The idea behind creating this network came from studies done by the air force in which they used packet switching rather than circuit switching, which is what phone lines were using. Circuit switching, according to the Wikipedia article about the ARPANET, is when the line is tied up and data can only be used by the two parties sending it back and forth (the phone line image really helps). Packet switching, on the other hand, is when the data is dispersed into multiple packets and can be sent to multiple destinations, and there can be several packets with different information all being sent at once. The author of the Wikipedia articles likens this idea to a mail carrier delivering mail to several different residences (which is again a super helpful image). So by using this idea of packet switching, ARPA launched the ARPANET, which was the father? mother? older sibling? of the Internet that we know today.

Like I said before, I didn’t really know much about the Internet, and I still don’t really understand it. But now I have some idea of how it came into being. I think my favorite part of the history is Licklider’s idea of the Internet as a “potential unifying human revolution.” It certainly is. Although the government began tinkering with this stuff in order to advance in the realm of science and technology, it seems that they were still aware of the social implications that a network like this could have on the world.

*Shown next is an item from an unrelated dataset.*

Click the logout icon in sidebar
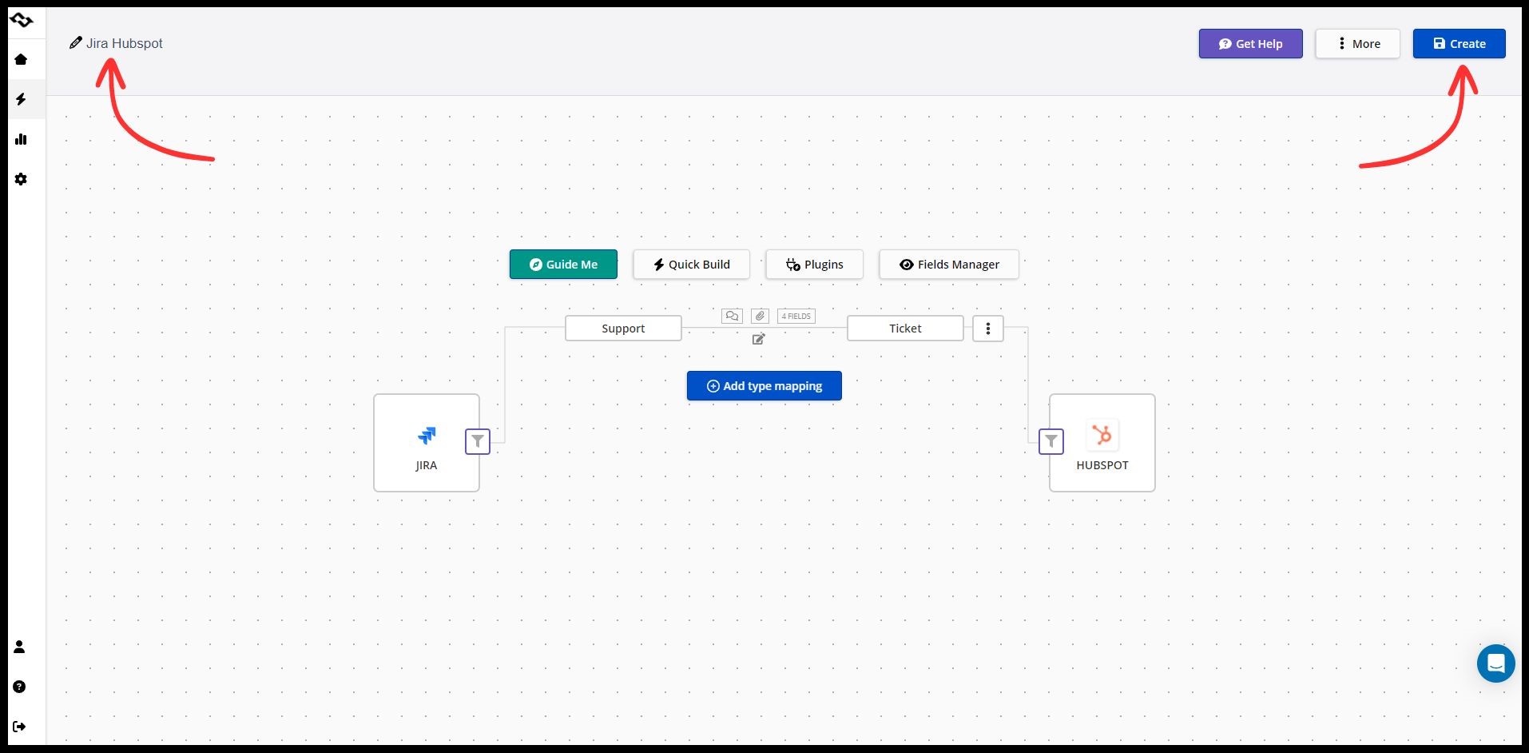This screenshot has height=753, width=1529. (x=20, y=727)
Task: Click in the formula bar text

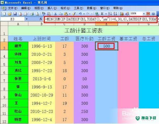Action: (x=101, y=19)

It's Not Such A Wide Webby World: Part 1

Ok. So, I have to write a blog entry about the history of the Internet, and I will...tomorrow. First, I have to preface that assignment with this story: I just watched a newsclip of a moose wandering around Maine on my computer. Here, I'll start at the beginning.

I was looking at my friend Anna's blog intothewildblueyonder to see if she had written anything lately (forgetting that she hadn't because bloglines didn't say so), when I noticed for the first time that she has a list of links to some of her favorite things under her picture. I went to my profile to see if I could add some of my favorite links to my profile, but couldn't figure out how to do it. (Anna, if you're reading this, could you help me?) As I was scrolling down my dashboard page, I noticed that the lovely people at blogspot had given me a list of other blogs to read, one of which was called LibraryThing. Of course I was intrigued and clicked on it.

This is where my story gets very sad.

Apparently, LibraryThing lives in Maine and witnessed the death of a moose today. In his blog he gives an account of what happened, as far as he could tell, but also provides a link to the story as it appeared in the news. This link contains text and a video of the moose wandering around. I didn't watch the whole thing, because it supposedly got hit by a car and being the animal-lover that I am, I couldn't bear to see that.

But that's when it hit me: I'm sitting on my bed at midnight listening to Bill Monroe and His Bluegrass Boys and watching a newsclip of a moose wandering around a city in Maine on my computer when I don't even watch the news on my tv at 5 or 6 o'clock about things that happen in Chicago. How crazy is that? How wonderful is that?

But I'm really sorry that the moose had to die.